Item coordinate data:
--------------------------------------------------
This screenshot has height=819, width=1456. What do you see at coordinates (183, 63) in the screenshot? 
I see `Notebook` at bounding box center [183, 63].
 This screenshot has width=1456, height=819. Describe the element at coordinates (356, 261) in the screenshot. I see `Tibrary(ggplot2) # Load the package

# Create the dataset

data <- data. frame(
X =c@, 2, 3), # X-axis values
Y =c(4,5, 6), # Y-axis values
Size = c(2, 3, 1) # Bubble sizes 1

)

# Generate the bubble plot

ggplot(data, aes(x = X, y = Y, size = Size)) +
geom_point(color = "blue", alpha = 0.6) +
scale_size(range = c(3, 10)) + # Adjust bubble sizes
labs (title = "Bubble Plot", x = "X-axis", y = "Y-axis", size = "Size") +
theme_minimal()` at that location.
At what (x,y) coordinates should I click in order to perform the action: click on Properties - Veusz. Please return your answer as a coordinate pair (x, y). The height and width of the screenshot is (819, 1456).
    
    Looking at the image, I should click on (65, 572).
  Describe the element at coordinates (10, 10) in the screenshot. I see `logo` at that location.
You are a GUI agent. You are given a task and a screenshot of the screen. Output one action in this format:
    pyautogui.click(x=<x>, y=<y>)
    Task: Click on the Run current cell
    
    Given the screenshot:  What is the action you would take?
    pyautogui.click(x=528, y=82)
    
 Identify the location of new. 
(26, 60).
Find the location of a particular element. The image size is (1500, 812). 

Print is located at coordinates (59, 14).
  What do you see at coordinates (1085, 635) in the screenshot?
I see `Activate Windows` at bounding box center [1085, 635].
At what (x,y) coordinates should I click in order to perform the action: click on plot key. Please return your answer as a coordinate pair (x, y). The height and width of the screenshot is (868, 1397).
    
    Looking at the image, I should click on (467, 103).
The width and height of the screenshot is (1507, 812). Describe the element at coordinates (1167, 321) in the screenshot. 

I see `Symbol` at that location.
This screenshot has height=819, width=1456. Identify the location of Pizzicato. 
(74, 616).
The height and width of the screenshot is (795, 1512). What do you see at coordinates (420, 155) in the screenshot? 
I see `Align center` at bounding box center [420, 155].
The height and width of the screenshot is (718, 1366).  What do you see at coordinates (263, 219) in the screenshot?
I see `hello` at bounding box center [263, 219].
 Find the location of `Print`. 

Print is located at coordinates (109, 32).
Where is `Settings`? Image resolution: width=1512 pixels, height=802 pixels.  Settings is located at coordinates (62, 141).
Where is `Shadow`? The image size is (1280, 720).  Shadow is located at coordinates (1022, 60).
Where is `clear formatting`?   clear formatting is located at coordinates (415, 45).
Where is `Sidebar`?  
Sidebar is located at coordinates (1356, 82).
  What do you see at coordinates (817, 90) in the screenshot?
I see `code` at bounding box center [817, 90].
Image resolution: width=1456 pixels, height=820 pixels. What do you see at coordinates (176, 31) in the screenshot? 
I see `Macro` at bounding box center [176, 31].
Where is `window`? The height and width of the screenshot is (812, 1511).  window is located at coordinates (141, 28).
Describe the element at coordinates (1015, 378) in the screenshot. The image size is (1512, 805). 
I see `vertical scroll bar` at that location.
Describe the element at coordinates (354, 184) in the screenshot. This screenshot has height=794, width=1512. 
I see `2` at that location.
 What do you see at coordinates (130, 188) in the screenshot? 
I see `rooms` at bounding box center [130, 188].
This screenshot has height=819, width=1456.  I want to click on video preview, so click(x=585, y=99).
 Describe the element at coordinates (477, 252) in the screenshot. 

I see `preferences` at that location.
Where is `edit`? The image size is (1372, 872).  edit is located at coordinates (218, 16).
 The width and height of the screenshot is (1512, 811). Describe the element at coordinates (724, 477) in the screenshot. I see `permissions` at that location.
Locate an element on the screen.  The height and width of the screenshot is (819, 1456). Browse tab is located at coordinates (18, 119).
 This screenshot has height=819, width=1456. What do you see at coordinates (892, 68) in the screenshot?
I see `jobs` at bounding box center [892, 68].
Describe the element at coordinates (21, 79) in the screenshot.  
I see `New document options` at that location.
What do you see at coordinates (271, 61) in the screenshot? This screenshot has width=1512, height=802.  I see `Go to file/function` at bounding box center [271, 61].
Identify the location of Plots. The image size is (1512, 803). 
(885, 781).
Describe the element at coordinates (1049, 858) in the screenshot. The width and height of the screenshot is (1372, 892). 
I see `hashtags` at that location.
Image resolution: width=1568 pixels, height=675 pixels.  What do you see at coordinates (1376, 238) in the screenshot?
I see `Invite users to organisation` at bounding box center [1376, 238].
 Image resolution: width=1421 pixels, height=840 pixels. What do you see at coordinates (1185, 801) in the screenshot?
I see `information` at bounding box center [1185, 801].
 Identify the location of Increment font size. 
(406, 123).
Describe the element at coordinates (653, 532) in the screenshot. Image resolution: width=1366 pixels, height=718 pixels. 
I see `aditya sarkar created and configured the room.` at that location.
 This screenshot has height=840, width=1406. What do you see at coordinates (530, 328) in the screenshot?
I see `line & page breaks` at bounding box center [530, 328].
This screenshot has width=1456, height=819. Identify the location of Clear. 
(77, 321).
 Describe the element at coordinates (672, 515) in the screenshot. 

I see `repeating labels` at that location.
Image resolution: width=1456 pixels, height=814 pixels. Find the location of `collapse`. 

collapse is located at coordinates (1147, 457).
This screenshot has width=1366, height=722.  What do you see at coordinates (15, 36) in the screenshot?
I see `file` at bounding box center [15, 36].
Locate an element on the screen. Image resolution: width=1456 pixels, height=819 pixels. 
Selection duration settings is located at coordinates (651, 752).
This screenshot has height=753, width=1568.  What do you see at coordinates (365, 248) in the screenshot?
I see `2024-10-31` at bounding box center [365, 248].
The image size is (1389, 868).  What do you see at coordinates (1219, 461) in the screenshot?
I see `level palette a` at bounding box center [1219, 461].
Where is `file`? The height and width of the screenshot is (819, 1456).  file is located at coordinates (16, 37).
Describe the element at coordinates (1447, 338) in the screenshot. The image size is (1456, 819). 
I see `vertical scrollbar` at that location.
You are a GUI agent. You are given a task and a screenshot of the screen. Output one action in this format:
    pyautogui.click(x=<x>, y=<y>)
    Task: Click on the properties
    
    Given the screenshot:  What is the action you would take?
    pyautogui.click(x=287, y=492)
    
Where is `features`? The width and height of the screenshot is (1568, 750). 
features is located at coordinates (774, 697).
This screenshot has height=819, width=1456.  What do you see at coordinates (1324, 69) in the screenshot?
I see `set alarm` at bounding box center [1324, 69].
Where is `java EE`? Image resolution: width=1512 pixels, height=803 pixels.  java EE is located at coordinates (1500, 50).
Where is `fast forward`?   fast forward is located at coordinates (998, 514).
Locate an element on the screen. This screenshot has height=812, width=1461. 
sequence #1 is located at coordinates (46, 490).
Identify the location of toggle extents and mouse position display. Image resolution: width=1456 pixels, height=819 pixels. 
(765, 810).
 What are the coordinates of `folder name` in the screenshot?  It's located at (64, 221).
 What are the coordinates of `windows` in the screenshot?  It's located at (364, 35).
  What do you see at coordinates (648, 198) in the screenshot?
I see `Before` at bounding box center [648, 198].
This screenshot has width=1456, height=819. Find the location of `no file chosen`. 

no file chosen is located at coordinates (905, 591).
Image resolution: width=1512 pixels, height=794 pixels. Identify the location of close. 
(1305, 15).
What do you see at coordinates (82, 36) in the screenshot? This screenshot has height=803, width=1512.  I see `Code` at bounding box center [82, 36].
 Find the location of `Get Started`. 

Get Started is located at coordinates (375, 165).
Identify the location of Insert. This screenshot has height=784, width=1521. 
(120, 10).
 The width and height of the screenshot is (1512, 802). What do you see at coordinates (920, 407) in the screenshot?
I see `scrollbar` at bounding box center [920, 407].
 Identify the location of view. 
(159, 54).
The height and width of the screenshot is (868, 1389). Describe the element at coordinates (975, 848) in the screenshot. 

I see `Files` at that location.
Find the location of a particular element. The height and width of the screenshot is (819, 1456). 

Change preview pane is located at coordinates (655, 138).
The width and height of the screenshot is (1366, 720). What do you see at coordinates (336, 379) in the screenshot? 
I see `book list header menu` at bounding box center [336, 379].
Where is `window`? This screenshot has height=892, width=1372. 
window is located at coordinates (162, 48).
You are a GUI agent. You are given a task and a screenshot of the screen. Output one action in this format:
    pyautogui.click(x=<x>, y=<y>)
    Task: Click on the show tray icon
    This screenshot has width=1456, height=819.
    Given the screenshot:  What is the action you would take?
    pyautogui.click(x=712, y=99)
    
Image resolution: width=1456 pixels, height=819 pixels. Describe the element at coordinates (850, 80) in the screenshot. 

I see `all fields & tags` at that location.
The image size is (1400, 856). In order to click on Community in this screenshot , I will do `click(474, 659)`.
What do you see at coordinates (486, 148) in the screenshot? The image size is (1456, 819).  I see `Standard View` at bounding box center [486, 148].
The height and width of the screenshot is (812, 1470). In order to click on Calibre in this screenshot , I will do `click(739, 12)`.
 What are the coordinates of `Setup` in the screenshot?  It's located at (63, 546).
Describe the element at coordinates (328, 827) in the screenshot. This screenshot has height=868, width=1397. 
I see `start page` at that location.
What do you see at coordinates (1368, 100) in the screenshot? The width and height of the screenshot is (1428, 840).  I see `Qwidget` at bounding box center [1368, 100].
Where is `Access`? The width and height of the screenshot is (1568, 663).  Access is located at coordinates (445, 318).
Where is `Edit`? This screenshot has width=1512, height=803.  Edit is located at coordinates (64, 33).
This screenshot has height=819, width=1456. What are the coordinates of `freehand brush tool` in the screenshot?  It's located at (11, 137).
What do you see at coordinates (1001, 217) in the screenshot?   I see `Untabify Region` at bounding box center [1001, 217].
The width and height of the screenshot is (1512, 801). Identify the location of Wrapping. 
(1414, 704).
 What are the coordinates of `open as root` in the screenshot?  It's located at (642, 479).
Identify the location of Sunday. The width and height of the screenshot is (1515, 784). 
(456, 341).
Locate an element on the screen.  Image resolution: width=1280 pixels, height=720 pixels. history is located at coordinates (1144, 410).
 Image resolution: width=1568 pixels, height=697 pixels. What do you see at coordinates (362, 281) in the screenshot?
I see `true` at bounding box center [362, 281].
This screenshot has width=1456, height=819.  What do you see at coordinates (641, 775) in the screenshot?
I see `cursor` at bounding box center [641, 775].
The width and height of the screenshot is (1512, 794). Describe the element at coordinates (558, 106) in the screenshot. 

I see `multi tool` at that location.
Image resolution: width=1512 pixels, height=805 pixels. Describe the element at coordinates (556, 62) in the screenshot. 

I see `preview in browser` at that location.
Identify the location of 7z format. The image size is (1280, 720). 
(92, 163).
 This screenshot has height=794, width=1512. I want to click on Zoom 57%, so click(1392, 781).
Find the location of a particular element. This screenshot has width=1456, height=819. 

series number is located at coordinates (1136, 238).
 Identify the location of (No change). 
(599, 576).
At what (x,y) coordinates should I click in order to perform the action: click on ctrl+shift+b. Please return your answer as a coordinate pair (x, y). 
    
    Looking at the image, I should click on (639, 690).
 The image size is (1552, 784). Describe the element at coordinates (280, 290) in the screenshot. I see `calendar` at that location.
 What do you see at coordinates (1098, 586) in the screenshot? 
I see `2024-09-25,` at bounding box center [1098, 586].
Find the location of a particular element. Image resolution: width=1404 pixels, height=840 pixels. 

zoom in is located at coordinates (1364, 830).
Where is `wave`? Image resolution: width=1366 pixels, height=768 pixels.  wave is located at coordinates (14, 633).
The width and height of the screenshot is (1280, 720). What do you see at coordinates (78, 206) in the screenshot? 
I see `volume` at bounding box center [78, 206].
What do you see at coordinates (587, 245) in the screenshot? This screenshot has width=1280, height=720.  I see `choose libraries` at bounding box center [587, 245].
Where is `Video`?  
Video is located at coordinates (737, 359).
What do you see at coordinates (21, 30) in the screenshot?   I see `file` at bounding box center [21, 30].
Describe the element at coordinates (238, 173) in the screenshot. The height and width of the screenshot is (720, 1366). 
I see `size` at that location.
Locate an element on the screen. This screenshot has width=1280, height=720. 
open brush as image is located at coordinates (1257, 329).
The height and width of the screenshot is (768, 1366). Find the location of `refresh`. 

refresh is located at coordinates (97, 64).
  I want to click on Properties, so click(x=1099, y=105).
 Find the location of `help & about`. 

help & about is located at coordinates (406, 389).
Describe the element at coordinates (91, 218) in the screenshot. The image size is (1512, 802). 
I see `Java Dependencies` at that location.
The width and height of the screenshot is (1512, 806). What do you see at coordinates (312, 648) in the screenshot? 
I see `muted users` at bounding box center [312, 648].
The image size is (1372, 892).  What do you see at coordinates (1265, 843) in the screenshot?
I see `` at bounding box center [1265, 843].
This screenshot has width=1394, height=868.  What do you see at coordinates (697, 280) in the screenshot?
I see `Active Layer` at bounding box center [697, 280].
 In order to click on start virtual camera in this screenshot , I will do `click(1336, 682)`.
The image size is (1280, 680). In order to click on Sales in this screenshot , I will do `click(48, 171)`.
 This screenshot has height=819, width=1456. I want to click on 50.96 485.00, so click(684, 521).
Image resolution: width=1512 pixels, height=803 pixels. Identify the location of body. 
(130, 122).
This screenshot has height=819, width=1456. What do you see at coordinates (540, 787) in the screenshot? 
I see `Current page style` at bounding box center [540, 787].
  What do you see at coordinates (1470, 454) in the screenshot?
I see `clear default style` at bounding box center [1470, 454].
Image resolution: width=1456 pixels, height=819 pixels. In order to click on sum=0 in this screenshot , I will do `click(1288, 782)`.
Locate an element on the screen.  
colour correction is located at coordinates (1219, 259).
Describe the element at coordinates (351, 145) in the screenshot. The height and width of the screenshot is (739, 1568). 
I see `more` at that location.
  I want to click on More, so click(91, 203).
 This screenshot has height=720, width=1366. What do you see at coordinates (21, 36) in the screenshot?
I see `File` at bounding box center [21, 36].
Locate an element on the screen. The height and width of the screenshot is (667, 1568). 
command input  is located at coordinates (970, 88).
--------------------------------------------------
What needs to be done: Echo the stretch of lines from the one containing "The width and height of the screenshot is (1366, 720)." through the one containing "window is located at coordinates (162, 48).", both included, without changing anything.

The answer:
The width and height of the screenshot is (1366, 720). What do you see at coordinates (336, 379) in the screenshot? 
I see `book list header menu` at bounding box center [336, 379].
Where is `window`? This screenshot has height=892, width=1372. 
window is located at coordinates (162, 48).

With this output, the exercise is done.